Gegebener Text
*-*-*
Krisen, die uns betreffen: Wollen wir untergehen?

So ein Wahlsonntagabend geht schnell vorbei, besonders wenn man bei „AnneWill“ die Augen schließt und in einen tiefen Schlaf fällt.

Dass die Landtage Sachsen und Brandenburg nun ohne FDP klarkommen können, sei der Regulierung durch „Marktkräfte“ zu verdanken, lese ich am nächsten Morgen, nichts jedoch zu den Zukunftsplanungen der verbleibenen Altparteien – als ob es keine Klimakrise gäbe, als ob die Prognosen kein Gegensteuern verlangten.

Landwirtschaft war auch ein „vergessenes Thema“, doch

Mehr als 2 Bauernmeinungen unter einen Hut bringen geht nicht. … . Jeder schaut zuerst auf mich und mir und meins. … Für uns Landwirte ist momentan keine der etablierten Parteien wählbar. Alle Politiker hängen entweder am Tropf von irgendwelchen Lobbyisten die uns Landwirte weder … als … Menschen … ??? … noch als Wählerpotenzial ansehen. … mit der Diffarmierung der Bauern lässt sich offenbar mehr Kapital schlagen als mit „nicht lobbyistisch manipulierten Daten und Fakten“. …  Der Bevölkerung die wahren Fakten zu verheimlichen [ist einfach] … .
*-*-*
Gegebene Daten

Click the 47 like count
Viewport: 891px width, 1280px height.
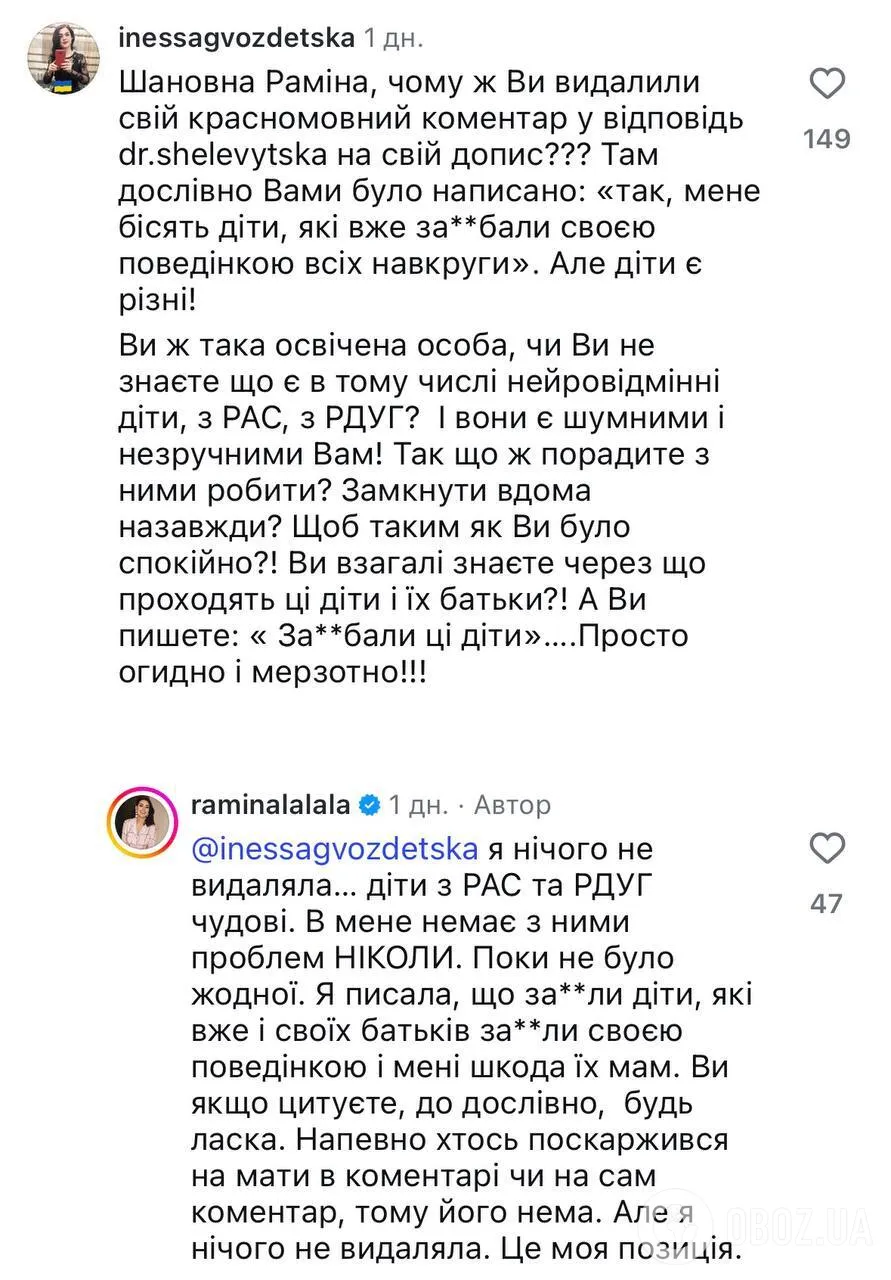(x=827, y=901)
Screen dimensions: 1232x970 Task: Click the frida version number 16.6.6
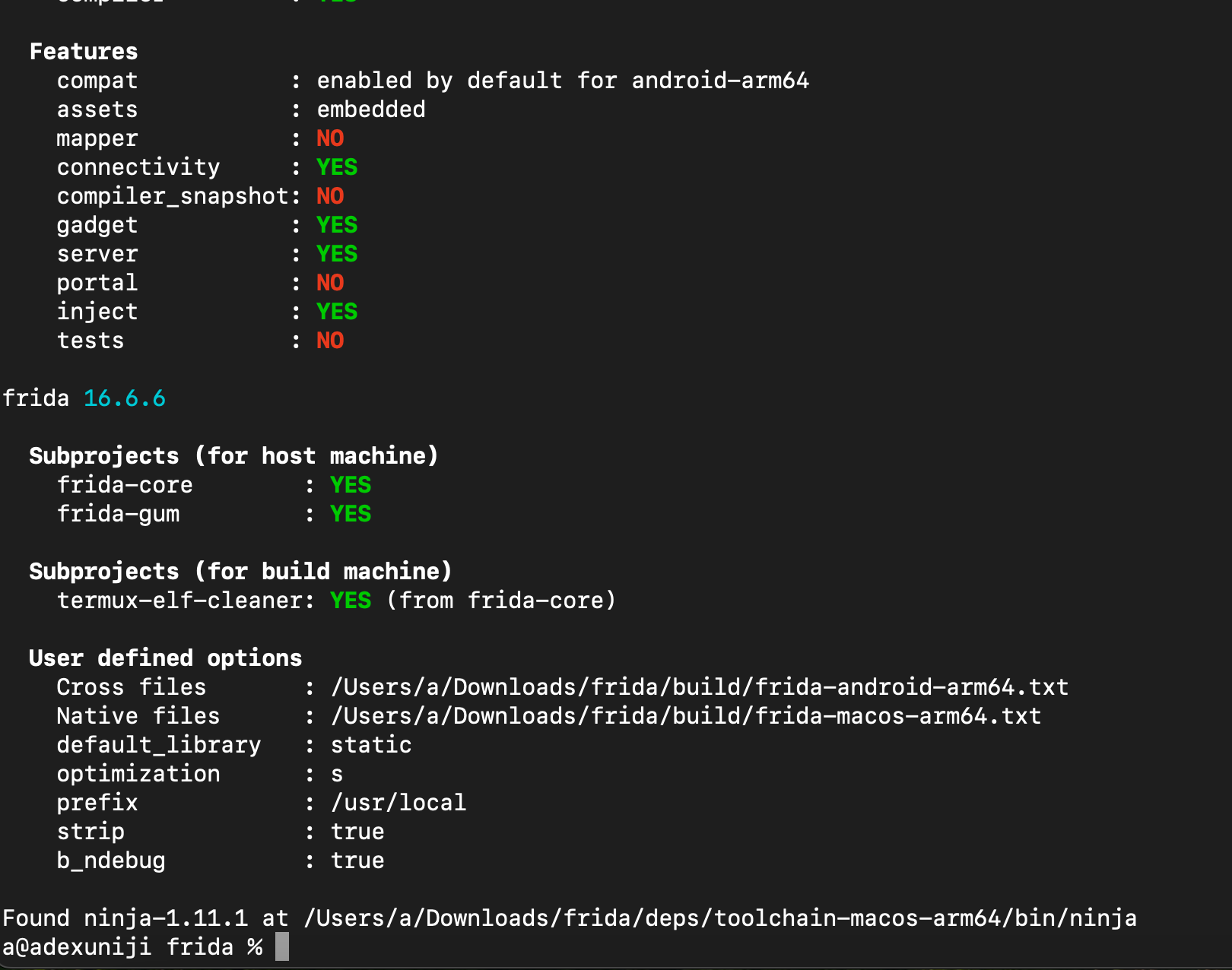pos(125,398)
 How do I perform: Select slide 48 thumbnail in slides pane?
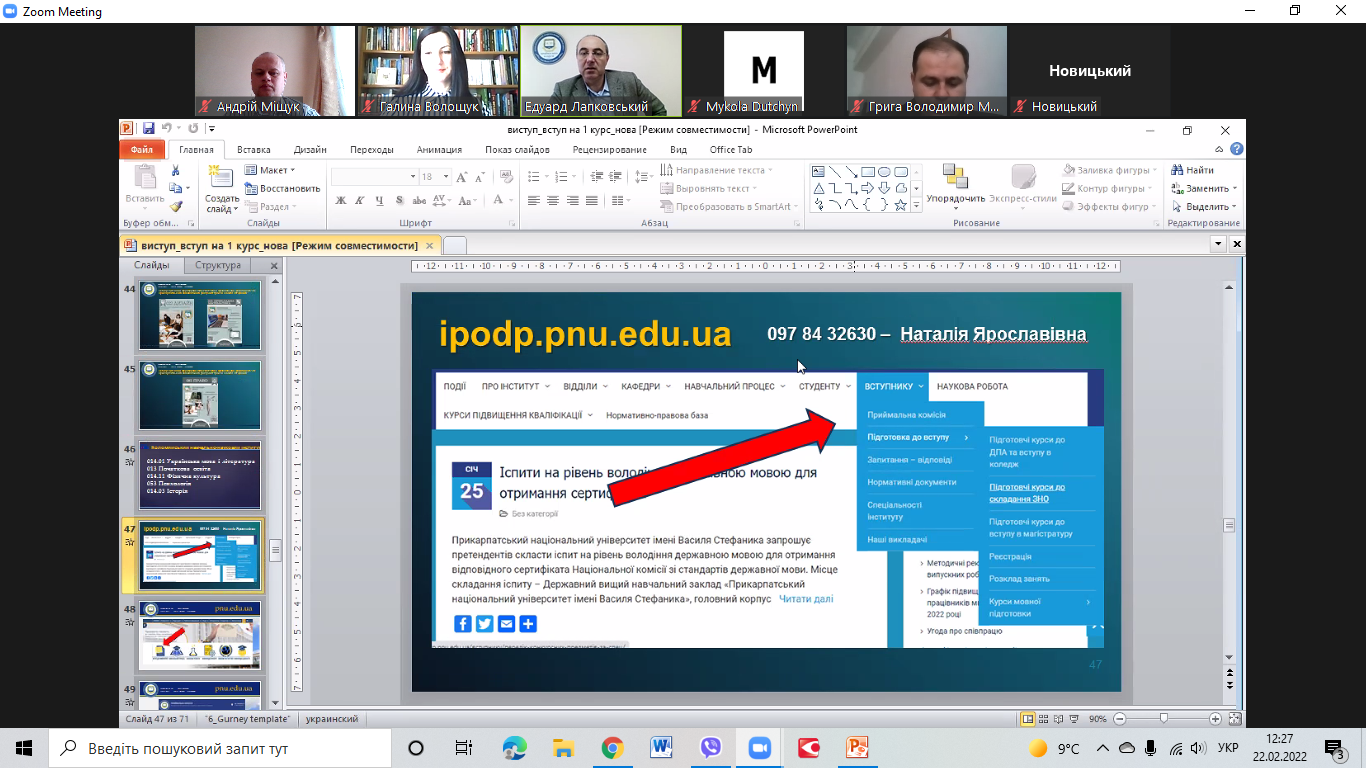200,637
*-*-*
Schriftliche Aufgabe
Beantworten Sie bitte diese Fragen zum Text:
(a) Welche beiden Landtage kommen nun ohne FDP aus?
(b) Bei welcher Sendung schließt man am Wahlsonntagabend die Augen?
(c) Welche der etablierten Parteien ist laut dem Zitat für Landwirte momentan wählbar?
Stützen Sie sich nur auf den Text.

Vollständige Antwort
(a) Sachsen und Brandenburg.
(b) Bei „AnneWill“.
(c) Keine der etablierten Parteien.